## Input records
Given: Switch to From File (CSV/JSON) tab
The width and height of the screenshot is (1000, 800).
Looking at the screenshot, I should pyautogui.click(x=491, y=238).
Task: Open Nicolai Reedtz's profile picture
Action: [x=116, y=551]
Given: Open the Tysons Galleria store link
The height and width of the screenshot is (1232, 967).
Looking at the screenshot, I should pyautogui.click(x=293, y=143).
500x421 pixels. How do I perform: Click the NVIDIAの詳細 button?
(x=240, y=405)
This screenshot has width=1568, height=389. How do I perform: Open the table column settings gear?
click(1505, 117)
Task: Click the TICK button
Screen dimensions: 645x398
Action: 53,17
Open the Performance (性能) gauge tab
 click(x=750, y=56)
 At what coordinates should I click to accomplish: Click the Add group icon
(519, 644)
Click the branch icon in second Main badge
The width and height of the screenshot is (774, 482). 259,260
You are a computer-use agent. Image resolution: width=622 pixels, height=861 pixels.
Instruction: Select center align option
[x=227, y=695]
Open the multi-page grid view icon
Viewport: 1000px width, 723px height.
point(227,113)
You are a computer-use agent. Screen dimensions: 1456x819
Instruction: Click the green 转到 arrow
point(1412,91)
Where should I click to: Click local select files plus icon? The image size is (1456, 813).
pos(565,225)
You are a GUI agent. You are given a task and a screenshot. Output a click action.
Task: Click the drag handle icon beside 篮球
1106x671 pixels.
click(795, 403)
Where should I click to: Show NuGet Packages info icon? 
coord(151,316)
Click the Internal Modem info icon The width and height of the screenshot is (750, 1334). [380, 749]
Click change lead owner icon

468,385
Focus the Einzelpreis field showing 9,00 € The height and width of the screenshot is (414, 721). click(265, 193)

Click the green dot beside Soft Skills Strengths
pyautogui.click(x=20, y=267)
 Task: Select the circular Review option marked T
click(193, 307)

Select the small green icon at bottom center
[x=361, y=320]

## Exercise requirements
Arrange every line of the records above into a numbered list, leaving out any blank lines.

## Task answer
1. Given: Switch to From File (CSV/JSON) tab
2. The width and height of the screenshot is (1000, 800).
3. Looking at the screenshot, I should pyautogui.click(x=491, y=238).
4. Task: Open Nicolai Reedtz's profile picture
5. Action: [x=116, y=551]
6. Given: Open the Tysons Galleria store link
7. The height and width of the screenshot is (1232, 967).
8. Looking at the screenshot, I should pyautogui.click(x=293, y=143).
9. 500x421 pixels. How do I perform: Click the NVIDIAの詳細 button?
10. (x=240, y=405)
11. This screenshot has width=1568, height=389. How do I perform: Open the table column settings gear?
12. click(1505, 117)
13. Task: Click the TICK button
14. Screen dimensions: 645x398
15. Action: 53,17
16. Open the Performance (性能) gauge tab
17.  click(x=750, y=56)
18.  At what coordinates should I click to accomplish: Click the Add group icon
19. (519, 644)
20. Click the branch icon in second Main badge
21. The width and height of the screenshot is (774, 482). 259,260
22. You are a computer-use agent. Image resolution: width=622 pixels, height=861 pixels.
23. Instruction: Select center align option
24. [x=227, y=695]
25. Open the multi-page grid view icon
26. Viewport: 1000px width, 723px height.
27. point(227,113)
28. You are a computer-use agent. Screen dimensions: 1456x819
29. Instruction: Click the green 转到 arrow
30. point(1412,91)
31. Where should I click to: Click local select files plus icon? The image size is (1456, 813).
32. pos(565,225)
33. You are a GUI agent. You are given a task and a screenshot. Output a click action.
34. Task: Click the drag handle icon beside 篮球
35. 1106x671 pixels.
36. click(795, 403)
37. Where should I click to: Show NuGet Packages info icon? 
38. coord(151,316)
39. Click the Internal Modem info icon The width and height of the screenshot is (750, 1334). [380, 749]
40. Click change lead owner icon
41. 468,385
42. Focus the Einzelpreis field showing 9,00 € The height and width of the screenshot is (414, 721). click(265, 193)
43. Click the green dot beside Soft Skills Strengths
44. pyautogui.click(x=20, y=267)
45.  Task: Select the circular Review option marked T
46. click(193, 307)
47. Select the small green icon at bottom center
48. [x=361, y=320]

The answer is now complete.